Rilha : épique époque !
Rilha : épique époque !
Il y a deux, et peut-être même trois manières d’envisager le roman de science-fiction de Juan Miguel Aguilera. On peut le regarder comme un roman d’aventure. Rien n’y manque de ce qui fait l’intérêt, la force et le charme de ce genre littéraire. Voici cinq siècles, déchiffrant un cryptogramme ancien, un savant découvre l’existence, par delà l’océan qui limite le monde occidental, d’une terre inconnue. Flanqué d’un équipage interlope, il lance une expédition maritime dont les péripéties guerrières, amoureuses, scientifiques, humaines tissent la trame du récit. Comment ne pas penser au Jules Verne de « La Jangada » ou du « Superbe Orénoque » ? Seulement voilà, la mise en situation historique de cette fiction bouleverse radicalement le premier niveau de lecture. Nous sommes toujours au XVème siècle. Le siècle où Marco Polo fait chevaucher l’imagination de Kubilaï Khan sur les routes de villes invisibles parce qu’elles sont imaginaires. Face à la société féodale vermoulue, c’est le temps où s’affirme la prééminence de l’esprit humain sur les Dieux, les hiérarchies et les contraintes. La Renaissance point à l’horizon. Et nous nous trouvons dans le royaume arabe de Grenade. L’érudit décrypteur d’antiques tablettes syriennes se nomme Lisan al-Aysar et la « Rilha » est plus qu’une odyssée vers le nouveau Monde, la découverte de soi-même par ceux qui l’entreprennent. Car Christophe Colomb n’a pas encore abordé l’Amérique. Toutefois, cette fable n’est pas la simple juxtaposition d’une époque épique et d’un récit bien conduit et bien écrit. Un troisième niveau de lecture révèle les valeurs que défend l’écrivain. Les sept siècles de culture arabe en Espagne ont irrigué l’Europe tout entière. Dans ce grand poème pluriel qu’est « Le Fou d’Elsa », Aragon évoque les falâssifa, ces philosophes pervers qui, à la veille où Grenade fût prise par les Chrétiens, s’arrogeaient le droit de discuter entre eux de la revendication humaine du bonheur.
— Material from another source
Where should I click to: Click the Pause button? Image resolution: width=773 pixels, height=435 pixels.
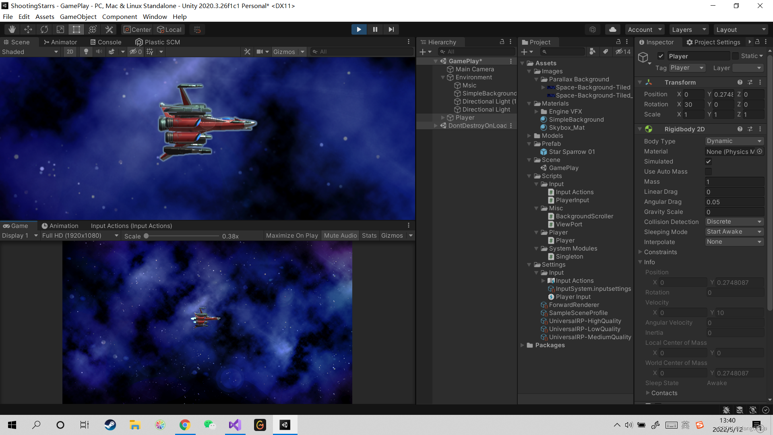click(x=375, y=29)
L’érudit Lisan qui organise la « Rilha », vécue ou imaginée, allez savoir, n’est-il pas un de ces guetteurs d’avenir ? C’est en tous cas un personnage littéraire qu’on n’oublie pas davantage que le roman qui le porte.
Michel Boissard
Rilha, Juan Miguel Aguilera, traduit de l’espagnol par Antoine Martin Au Diable Vauvert, 2003, 18 euros.